El presidente de Estados Unidos, Donald J. Trump, pronunció un discurso durante un evento con personas mayores en The Villages, Florida, EE. UU., el 1 de mayo de 2026. EFE/EPA/Cristóbal Herrera Ulashkevich
El presidente de Estados Unidos, Donald Trump, declaró en un evento privado en West Palm Beach que su administración contempla una postura más firme hacia Cuba, afirmando que la situación en la isla será abordada con prioridad tras otras operaciones internacionales.

Durante su intervención ante líderes políticos y empresariales, el mandatario sugirió posibles acciones estratégicas en el Caribe, incluyendo la presencia militar como señal de presión diplomática.

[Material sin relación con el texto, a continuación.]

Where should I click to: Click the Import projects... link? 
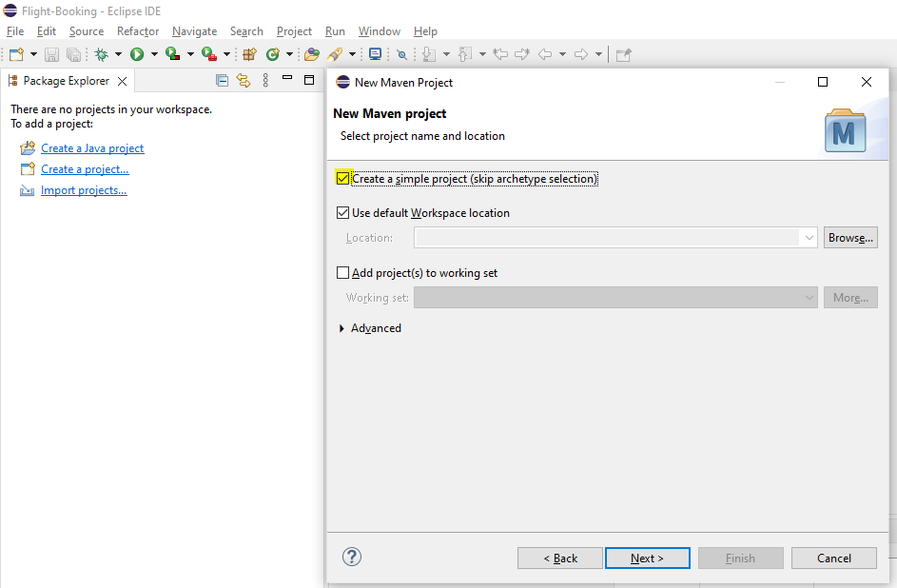point(84,190)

En paralelo, la administración estadounidense ha reforzado las sanciones económicas contra el gobierno cubano, afectando sectores clave como energía, minería, defensa y servicios financieros, con nuevas restricciones sobre activos vinculados a entidades que operen con La Habana.
Funcionarios del gobierno también han señalado preocupaciones sobre la influencia de actores extranjeros en territorio cubano, lo que ha intensificado el debate sobre seguridad regional.

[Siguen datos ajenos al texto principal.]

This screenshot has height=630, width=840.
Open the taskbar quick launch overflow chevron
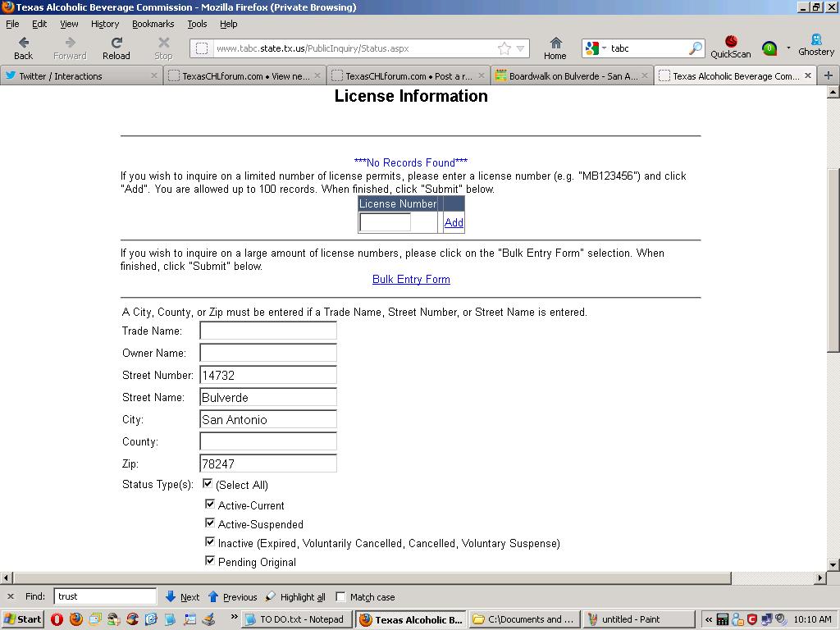(234, 617)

Mientras tanto, el Congreso ha rechazado propuestas destinadas a limitar posibles acciones militares en la región, en un contexto de creciente tensión política.
Desde comienzos del año, la política exterior hacia Cuba ha adoptado un enfoque más restrictivo, incluyendo medidas económicas y declaraciones que apuntan a un posible cambio en la relación bilateral.